David -- who asked that we only use his first name -- is a NYC location scout who works on a major network TV show filmed in the city. He has also worked on several TV shows, movies and that iconic NYC drama, Law & Order; and he spends a good portion of his time knocking on people's doors and recruiting them—or, rather, their apartments—for filming.
What's in it for them? At least $1,000 per day for access to their apartment, but compensation can go as high as $40,000 or $50,000 for a few days. (More expensive neighborhoods like the Upper East Side tend to fetch more money, he says.) For movie shoots that take longer than a month, the pay can be much higher than that, he says (often empty homes are used for that).
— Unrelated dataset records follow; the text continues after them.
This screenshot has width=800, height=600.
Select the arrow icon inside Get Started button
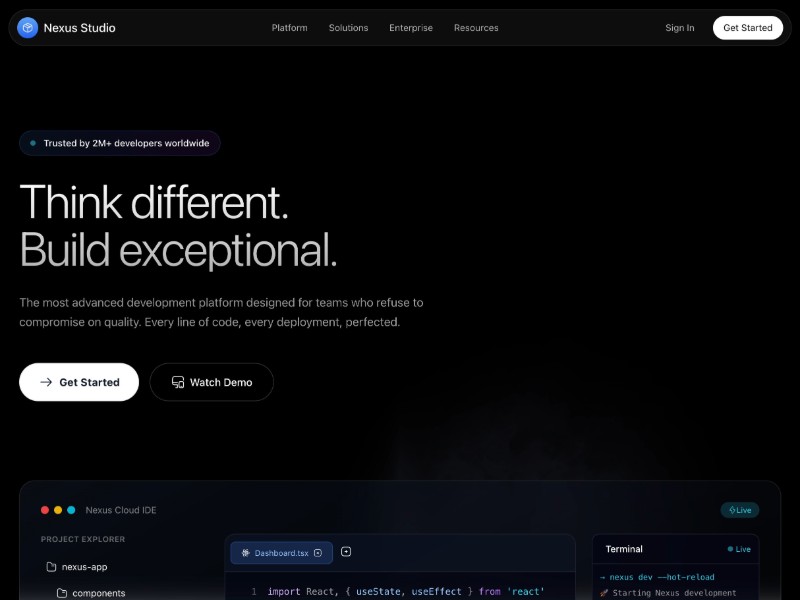[45, 382]
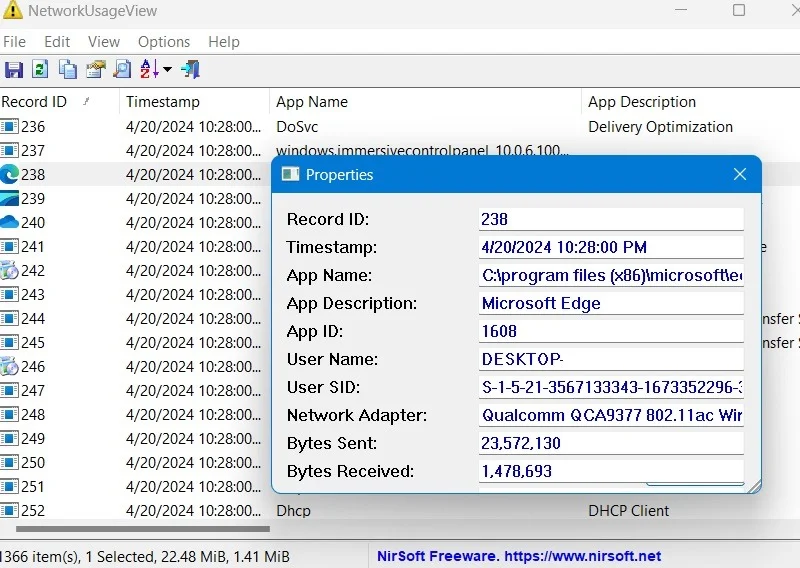Click the horizontal scrollbar thumb
Viewport: 800px width, 568px height.
pyautogui.click(x=143, y=529)
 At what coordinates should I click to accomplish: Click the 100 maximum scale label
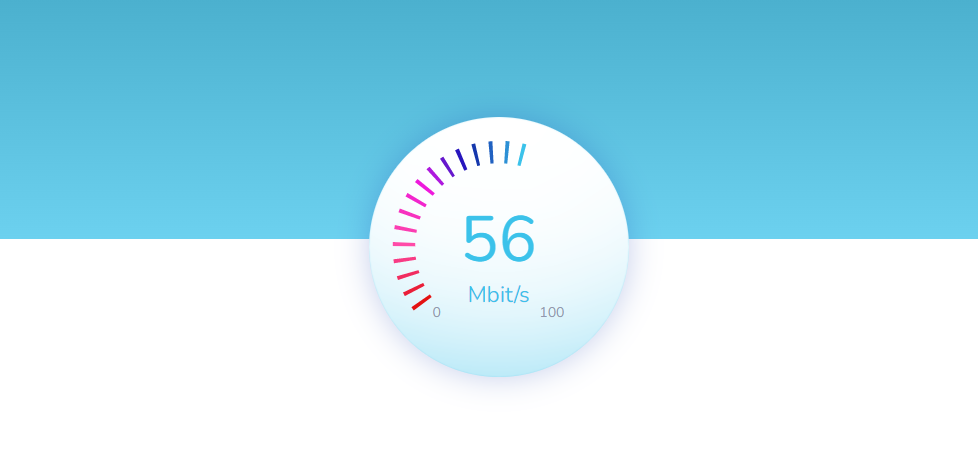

Think your place is ready for its close-up? Here's what David says he's looking for in an apartment:
1. An easy commute
Apartments near TV studios (like Long Island City's Silvercup Studios and Brooklyn's Steiner Studios) are gets, according to David, because it makes it easier, and cheaper, to move from on-site to off-site.
2. Easy permission process
Brownstones are the easiest types of NYC to film in because they're usually privately owned and David doesn't have to get permission from a management company or a co-op or condo board. While co-ops, condos and even rentals can—and are—used in movie shoots, homes owned by single entities with no boards to deal with are much appreciated.
3. Mellow renters/owners/shareholders
"You want to work with people who are easygoing and won't create too many hurdles for you," says, David, who adds that he can usually tell if someone is persnickety from his first interaction with them. If they ask A LOT of questions or seem to have a lot of rules, they may not jell. (Remember that often times the production team will build walls, move furniture and otherwise temporarily alter the look of your apartment quite a bit. If you don't think you can handle that, you may not be the right candidate.)
And, "if you live in an apartment building that’s film friendly that’s one hurdle taken care of." So if you've seen neighbors rent their places for film crews, ask them to connect you with the scout they worked with.
4. Not too much light
Unlike condo buyers, location scouts aren't big fans of floor-to-ceiling windows, since it can make it harder for lighting people to mask the time of day. "When the light changes, it takes a long time for hte lighting guys to adjust," says David.
Thomas Altfather Good/Flickr
5. Decent parking options
Parking is a headache for location scouts, and with bike lanes everywhere, it's getting even trickier to find space to park the big trucks and trailers that are often part of a shoot. It also helps not to be too close to a bus stop or other no-parking zone.
6. At least one spacious room
"We need to have at least enough space to get a few different angles," says David. "We're usually looking for at least one decently sized room."
David says he and his crew will never book a fourth floor walkup, no matter how spacious and beautiful the apartment. It's just too tricky to lug all that equipment up there. It's even better if a building has a freight elevator like the one shown above, he says.